A$AP Rocky took the stand today in his highly publicized assault case in Sweden and stressed how he and his crew wanted no problems with the alleged victims.
As proceedings continued Thursday (Aug 1) Rocky, born Rakim Mayers stated how he feared for his life after Mustafa Jafari, 19, and another man followed his crew. Despite multiple attempts to ease the situation, Rocky testified how the men continued to follow him, prompting him to act in self- defense.
“After a while, my security guard started pushing him (victim) away, begging him to leave, go from there,” Rocky said per The New York Daily News. “Me and my crew told them that, listen, don’t go where we are going, go the other way, we don’t want any trouble.”
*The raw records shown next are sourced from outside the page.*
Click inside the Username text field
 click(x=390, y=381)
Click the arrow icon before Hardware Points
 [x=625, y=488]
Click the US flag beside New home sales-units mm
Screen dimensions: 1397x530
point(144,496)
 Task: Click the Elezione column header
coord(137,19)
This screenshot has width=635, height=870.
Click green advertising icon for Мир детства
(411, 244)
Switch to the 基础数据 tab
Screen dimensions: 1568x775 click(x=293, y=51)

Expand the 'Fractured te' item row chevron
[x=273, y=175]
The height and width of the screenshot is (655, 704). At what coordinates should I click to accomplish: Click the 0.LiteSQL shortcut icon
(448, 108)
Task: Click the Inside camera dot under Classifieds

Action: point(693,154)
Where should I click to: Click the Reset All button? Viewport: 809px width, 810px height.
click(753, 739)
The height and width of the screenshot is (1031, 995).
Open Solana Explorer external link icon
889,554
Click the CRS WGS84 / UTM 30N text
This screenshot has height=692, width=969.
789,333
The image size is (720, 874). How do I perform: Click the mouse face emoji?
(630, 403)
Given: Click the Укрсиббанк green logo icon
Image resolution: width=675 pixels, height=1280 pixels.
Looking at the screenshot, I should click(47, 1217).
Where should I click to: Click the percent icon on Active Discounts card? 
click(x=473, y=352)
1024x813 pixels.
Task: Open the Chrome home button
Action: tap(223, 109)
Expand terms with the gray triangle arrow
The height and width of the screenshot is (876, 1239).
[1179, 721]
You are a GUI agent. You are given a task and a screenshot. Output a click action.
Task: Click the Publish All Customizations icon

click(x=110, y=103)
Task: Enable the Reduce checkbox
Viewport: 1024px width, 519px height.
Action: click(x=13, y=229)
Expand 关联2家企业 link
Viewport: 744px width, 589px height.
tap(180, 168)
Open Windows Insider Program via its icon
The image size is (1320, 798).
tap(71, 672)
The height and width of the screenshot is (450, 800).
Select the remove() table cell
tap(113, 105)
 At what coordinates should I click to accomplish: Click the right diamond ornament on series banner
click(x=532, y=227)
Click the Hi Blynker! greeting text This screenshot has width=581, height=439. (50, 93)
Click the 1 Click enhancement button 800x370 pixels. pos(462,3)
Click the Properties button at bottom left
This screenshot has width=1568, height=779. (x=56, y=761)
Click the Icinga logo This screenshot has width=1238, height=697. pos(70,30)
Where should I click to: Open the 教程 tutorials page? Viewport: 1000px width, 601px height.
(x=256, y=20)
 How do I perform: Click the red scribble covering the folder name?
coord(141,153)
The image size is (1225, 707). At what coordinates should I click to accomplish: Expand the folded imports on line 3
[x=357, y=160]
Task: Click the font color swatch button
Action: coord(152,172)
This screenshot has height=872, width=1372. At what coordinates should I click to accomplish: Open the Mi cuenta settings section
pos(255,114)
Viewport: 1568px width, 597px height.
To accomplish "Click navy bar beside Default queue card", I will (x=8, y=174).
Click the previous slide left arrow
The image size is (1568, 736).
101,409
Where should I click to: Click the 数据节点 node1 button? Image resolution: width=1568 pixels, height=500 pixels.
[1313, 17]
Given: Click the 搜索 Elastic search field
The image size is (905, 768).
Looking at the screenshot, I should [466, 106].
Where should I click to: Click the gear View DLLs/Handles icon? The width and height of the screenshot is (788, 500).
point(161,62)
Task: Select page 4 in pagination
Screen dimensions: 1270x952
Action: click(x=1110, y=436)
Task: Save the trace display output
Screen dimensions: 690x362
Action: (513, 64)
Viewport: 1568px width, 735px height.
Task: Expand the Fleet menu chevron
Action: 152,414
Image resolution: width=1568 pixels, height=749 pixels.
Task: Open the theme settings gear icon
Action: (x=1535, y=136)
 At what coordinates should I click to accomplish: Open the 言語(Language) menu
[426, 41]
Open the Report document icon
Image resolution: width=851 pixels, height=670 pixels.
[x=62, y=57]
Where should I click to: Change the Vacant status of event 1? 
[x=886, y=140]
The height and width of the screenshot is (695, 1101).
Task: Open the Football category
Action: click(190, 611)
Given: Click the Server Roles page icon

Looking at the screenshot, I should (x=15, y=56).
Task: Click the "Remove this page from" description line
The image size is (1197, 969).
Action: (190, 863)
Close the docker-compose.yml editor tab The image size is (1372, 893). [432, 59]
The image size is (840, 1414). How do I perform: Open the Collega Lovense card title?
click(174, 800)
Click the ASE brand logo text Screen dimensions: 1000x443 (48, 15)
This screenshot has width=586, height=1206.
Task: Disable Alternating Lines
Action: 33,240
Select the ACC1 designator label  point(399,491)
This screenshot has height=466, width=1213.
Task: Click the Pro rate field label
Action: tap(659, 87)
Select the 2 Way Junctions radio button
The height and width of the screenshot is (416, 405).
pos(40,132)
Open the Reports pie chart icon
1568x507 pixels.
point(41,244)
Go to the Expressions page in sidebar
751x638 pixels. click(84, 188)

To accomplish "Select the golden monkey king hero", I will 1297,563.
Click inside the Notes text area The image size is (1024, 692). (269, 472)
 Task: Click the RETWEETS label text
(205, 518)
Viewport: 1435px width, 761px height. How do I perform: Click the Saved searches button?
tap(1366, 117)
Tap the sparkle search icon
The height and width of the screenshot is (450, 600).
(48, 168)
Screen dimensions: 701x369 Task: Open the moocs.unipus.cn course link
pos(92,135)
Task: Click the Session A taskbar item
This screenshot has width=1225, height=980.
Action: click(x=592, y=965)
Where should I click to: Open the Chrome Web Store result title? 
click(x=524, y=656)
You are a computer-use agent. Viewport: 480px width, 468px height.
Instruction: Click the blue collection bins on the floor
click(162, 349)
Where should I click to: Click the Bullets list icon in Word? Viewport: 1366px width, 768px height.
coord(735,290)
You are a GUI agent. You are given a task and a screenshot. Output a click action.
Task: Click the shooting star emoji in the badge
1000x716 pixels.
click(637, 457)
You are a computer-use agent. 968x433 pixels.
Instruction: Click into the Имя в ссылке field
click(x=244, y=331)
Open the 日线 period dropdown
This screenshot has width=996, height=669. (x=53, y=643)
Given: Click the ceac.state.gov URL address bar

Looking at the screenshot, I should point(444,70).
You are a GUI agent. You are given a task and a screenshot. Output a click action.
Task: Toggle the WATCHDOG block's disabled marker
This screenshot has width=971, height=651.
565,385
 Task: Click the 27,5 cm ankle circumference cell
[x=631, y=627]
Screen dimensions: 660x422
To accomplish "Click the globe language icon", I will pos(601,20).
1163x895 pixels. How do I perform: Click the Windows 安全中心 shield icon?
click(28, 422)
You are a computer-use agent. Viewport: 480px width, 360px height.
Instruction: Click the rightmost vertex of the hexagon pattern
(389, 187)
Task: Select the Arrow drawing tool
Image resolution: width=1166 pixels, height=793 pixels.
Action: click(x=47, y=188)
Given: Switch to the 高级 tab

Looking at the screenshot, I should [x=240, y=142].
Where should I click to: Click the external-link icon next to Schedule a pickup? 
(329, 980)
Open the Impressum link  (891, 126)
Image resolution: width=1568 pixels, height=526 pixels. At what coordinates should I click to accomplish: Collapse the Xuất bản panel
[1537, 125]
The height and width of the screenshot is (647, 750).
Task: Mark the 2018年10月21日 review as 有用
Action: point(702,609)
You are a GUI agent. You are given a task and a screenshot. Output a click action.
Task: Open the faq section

Rocky was arrested July 3 and charged with assault for the incident that took place in late June. Two other men in Rocky’s crew were also arrested but his bodyguard was released. Because Sweden doesn’t have a bail system, Rocky has remained in jail for his trial. If found guilty, he faces up to two years in jail.
During the cross-examination, Jafari claimed he approached Rocky and his entourage after his headphones broke an alleged earlier altercation he had with Rocky’s security guard.
But Mayers’ lawyer Slobodan Jovicic called the plaintiff and his friend’s actions “a threatening, aggressive and deeply provoking behavior.” Footage shared by Rocky and TMZ online shows the rapper throwing the plaintiff on the ground, which claims is self-defense.
Rocky’s mother, Renee Black, also attended the proceedings. “This is a nightmare,” Black was quoted by Swedish media, stating she’s sure that her son is innocent, the Associated Press reports.
It was reported earlier this week that Robert C. O’Brien, US Special Presidential Envoy for Hostage Affairs, was sent to attend the trial. While Rocky is not a hostage, many of claimed the presence of O’Brien can show America’s lack of respect for Sweden’s due process system.
President Donald Trump advocated for Rocky’s release in a tweet last month telling Swedish Prime Minister Stefan Löfven that he would “personally vouch” for the rapper’s bail (Again, Sweden doesn’t have a bail system). Löfven reportedly told Trump that officials cannot interfere with the legal system.
“Sweden and Prime Minister Stefan Löfven have explained and emphasized to the White House and President Trump respectively, the complete independence of the Swedish judicial system, prosecutors and courts,” Mikael Lindström, the country’s acting press secretary, said in a statement to Twitter.
The @SwedishPM’s press secretary Mikael Lindström just sent me this statement re: @realDonaldTrump’s tweets about @asvpxrocky: “In Sweden everyone is equal before the law.” #ASAPRocky pic.twitter.com/WNNmBXcw4O
— John Haltiwanger (@jchaltiwanger) July 25, 2019
“Very disappointed in Prime Minister Stefan Löfven for being unable to act,” he tweeted. “Sweden has let our African American Community down in the United States. I watched the tapes of A$AP Rocky, and he was being followed and harassed by troublemakers. Treat Americans fairly!”
The trial is scheduled to conclude on Friday with witness testimonies also happening today. Mayers will remain in custody as he was considered a “flight risk.”